QUOTED PASSAGE:
start

Section 1.10 Governmental Authorizations. Except as set forth in the Xxxxx
Nevada Schedules, Xxxxx Nevada has all licenses, franchises, permits, and other
governmental authorizations that are legally required to enable it to conduct
its business in all material respects as conducted on the date hereof. Except
for compliance with federal and state securities and corporation laws, as
hereinafter provided, no authorization, approval, consent, or order of, or
registration, declaration, or filing with, any court or other governmental body
is required in connection with the execution and delivery by Xxxxx Nevada of
this Agreement and the consummation by Xxxxx Nevada of the transactions
contemplated hereby.
Section 1.11 Approval of Agreement. The board of directors of Xxxxx Nevada
has authorized the execution and delivery of this Agreement by Xxxxx Nevada and
has approved this Agreement and the transactions contemplated hereby.
Section 1.12 Labor Relations. Xxxxx Nevada has not had work stoppage
resulting from labor problems. To the knowledge of Xxxxx Nevada, no union or
other collective bargaining organization is organizing or attempting to organize
any employee of Xxxxx Nevada.
Section 1.13 Xxxxx Nevada Schedules. Xxxxx Nevada has delivered to Oxford
the following schedules, which are collectively referred to as the "Xxxxx Nevada
Schedules" and which consist of separate schedules dated as of the date of
execution of this Agreement, all certified by the chief executive officer of
Xxxxx Nevada as complete, true, and correct as of the date of this Agreement in
all material respects:
(a) a schedule containing complete and correct copies of the articles of
incorporation, and bylaws of Xxxxx Nevada in effect as of the date of this
Agreement;
(b) a schedule setting forth a description of any material adverse change
in the business, operations, property, inventory, assets, or condition of Xxxxx
Nevada since June 30, 2002, required to be provided; and
(c) a schedule setting forth any other information, together with any
required copies of documents, required to be disclosed in the Xxxxx Nevada
Schedules by Sections 1.01 through 1.14.

end

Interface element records
start

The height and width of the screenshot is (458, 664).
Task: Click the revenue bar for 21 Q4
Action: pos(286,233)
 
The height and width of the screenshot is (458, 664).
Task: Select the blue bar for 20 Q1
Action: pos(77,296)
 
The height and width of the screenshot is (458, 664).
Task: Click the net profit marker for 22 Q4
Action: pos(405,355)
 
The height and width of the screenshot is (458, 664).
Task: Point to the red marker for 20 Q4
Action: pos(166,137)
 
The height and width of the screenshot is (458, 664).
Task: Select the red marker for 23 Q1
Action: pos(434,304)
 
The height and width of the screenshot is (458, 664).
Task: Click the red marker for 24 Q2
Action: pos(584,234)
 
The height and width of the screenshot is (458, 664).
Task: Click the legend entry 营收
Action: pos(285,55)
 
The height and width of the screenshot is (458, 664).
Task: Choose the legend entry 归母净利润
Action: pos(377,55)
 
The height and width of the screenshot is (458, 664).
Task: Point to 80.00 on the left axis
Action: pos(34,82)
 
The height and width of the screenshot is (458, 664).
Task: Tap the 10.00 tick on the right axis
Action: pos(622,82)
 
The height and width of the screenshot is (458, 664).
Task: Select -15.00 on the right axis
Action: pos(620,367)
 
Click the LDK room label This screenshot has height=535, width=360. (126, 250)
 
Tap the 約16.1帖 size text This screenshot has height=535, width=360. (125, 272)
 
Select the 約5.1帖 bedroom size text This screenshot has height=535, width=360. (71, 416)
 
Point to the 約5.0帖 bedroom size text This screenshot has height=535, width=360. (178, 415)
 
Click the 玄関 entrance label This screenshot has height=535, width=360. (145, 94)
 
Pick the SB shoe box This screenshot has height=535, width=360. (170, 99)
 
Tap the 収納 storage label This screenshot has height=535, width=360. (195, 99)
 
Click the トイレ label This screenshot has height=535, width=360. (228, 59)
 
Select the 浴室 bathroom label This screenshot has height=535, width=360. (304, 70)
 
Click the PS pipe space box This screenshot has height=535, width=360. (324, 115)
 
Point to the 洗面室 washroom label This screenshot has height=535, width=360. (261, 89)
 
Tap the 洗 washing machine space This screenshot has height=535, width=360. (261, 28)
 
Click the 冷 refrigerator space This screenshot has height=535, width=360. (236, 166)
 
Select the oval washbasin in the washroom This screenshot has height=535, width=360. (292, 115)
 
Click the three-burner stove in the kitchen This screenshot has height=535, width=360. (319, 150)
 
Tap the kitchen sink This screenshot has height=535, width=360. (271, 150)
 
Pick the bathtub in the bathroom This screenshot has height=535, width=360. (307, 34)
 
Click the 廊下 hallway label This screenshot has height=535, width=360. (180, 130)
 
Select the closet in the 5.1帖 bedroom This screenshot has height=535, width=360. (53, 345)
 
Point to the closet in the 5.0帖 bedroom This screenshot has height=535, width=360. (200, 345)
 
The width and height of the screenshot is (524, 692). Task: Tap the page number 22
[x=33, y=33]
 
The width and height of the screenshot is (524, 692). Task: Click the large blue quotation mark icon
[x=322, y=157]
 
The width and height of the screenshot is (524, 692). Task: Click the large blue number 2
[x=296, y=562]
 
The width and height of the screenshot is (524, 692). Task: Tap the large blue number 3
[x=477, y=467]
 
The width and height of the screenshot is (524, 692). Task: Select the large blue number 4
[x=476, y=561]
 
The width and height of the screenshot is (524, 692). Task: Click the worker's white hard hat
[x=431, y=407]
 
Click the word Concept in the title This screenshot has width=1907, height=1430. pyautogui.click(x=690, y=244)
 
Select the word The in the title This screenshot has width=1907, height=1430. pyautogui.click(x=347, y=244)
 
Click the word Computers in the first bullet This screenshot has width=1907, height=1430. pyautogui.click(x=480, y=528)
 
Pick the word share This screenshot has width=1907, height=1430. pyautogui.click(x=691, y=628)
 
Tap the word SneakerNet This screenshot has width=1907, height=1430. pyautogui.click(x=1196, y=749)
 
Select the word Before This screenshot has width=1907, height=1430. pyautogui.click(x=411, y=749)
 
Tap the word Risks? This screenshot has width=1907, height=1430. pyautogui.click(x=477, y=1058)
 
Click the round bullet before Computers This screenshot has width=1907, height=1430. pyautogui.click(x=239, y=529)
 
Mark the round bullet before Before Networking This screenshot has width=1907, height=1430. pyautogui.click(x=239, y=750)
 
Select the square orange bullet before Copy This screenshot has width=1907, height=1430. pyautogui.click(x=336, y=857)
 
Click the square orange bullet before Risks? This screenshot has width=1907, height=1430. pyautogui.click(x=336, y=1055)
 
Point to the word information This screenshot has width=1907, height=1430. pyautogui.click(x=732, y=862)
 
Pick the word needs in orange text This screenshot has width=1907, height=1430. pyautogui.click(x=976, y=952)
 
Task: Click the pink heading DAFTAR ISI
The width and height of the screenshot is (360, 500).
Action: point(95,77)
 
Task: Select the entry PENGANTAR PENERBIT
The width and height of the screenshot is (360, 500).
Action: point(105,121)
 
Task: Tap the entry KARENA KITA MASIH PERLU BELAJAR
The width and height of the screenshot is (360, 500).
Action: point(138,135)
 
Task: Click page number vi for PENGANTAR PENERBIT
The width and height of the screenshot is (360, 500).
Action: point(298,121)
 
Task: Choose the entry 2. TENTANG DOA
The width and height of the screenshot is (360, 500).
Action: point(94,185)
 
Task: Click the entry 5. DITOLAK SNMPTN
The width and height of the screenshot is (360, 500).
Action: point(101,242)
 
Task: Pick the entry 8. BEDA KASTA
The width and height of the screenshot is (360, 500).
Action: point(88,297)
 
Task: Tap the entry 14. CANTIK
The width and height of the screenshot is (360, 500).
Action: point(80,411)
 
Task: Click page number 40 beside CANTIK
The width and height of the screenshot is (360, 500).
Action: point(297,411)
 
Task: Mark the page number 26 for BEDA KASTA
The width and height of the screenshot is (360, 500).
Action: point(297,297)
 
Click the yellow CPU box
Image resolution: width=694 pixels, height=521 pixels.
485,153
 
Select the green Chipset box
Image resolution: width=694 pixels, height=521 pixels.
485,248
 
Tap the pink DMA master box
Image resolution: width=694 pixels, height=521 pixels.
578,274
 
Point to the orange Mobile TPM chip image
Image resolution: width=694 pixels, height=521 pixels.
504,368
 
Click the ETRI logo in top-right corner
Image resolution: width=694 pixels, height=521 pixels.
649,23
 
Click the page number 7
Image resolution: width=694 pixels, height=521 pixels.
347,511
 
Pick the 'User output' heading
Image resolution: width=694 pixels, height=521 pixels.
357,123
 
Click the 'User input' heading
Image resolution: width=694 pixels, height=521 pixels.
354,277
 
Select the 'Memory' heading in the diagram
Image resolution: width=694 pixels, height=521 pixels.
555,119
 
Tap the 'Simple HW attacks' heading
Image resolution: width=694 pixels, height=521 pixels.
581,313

end

YOUR TASKS:
(a) In the records, reproduce the lines starting at the one containing "page number 22" and ending at the one containing "Select the word The", both included.
(b) Continue the agreement excerpt on Xxxxx Nevada's representations from the point where it stops.
The agreement excerpt and the records are unrelated to each other.

EXERCISE ANSWERS:
(a)
The width and height of the screenshot is (524, 692). Task: Tap the page number 22
[x=33, y=33]
 
The width and height of the screenshot is (524, 692). Task: Click the large blue quotation mark icon
[x=322, y=157]
 
The width and height of the screenshot is (524, 692). Task: Click the large blue number 2
[x=296, y=562]
 
The width and height of the screenshot is (524, 692). Task: Tap the large blue number 3
[x=477, y=467]
 
The width and height of the screenshot is (524, 692). Task: Select the large blue number 4
[x=476, y=561]
 
The width and height of the screenshot is (524, 692). Task: Click the worker's white hard hat
[x=431, y=407]
 
Click the word Concept in the title This screenshot has width=1907, height=1430. pyautogui.click(x=690, y=244)
 
Select the word The in the title This screenshot has width=1907, height=1430. pyautogui.click(x=347, y=244)

(b)
Xxxxx Nevada shall cause the Xxxxx Nevada Schedules and the instruments and
data delivered to Oxford hereunder to be promptly updated after the date hereof
up to and including the Closing Date.
It is understood and agreed that not all of the schedules referred to above
have been completed or are available to be furnished by Xxxxx Nevada. Xxxxx
Nevada shall have until October 31, 2002 to pro vide such schedules. If Xxxxx
Nevada cannot or fails to do so, or if Oxford acting reasonably finds any such
schedules or updates provided after the date hereof to be unacceptable according
to the criteria set forth below, Oxford may terminate this Agreement by giving
written notice to Xxxxx Nevada within five (5) days after the schedules or
updates were due to be produced or were provided. For purposes of the foregoing,
Oxford may consider a disclosure in the Xxxxx Nevada Schedules to be
"unacceptable" only if that item would have a material adverse impact on the
financial condition of Xxxxx.
Section 1.14 Valid Obligation. This Agreement and all agreements and other
documents executed by Xxxxx Nevada in connection herewith constitute the valid
and binding obligation of Xxxxx Nevada, enforceable in accordance with its or
their terms, except as may be limited by bankruptcy, insolvency, moratorium or
other similar laws affecting the enforcement of creditors' rights generally and
subject to the qualification that the availability of equitable remedies is
subject to the discretion of the court before which any proceeding therefor may
be brought.
ARTICLE II
REPRESENTATIONS, COVENANTS, AND WARRANTIES OF ACQUIRED COMPANIES
As an inducement to, and to obtain the reliance of Xxxxx Nevada, except as
set forth in the Acquired Companies Schedules (as hereinafter defined), Acquired
Companies represent and warrant as follows:
Section 2.01 Organization. Pitt's & Spitt's, Inc. and Fabricating
Solutions, Inc. are corporations duly organized and validly existing under the
laws of the State of Texas, with corporate power to own property and carry on
its business as it is now being conducted. Copies of the Articles of
Incorporation of Acquired Companies, that have been certified by the Secretary
of State of Texas and delivered to Xxxxx Nevada are complete and accurate as of
the date of this Agreement. Acquired Companies are qualified to transact
business as foreign corporations in which its principal properties are located
or are not required to be qualified as a foreign corporation to transact
business in any other jurisdiction.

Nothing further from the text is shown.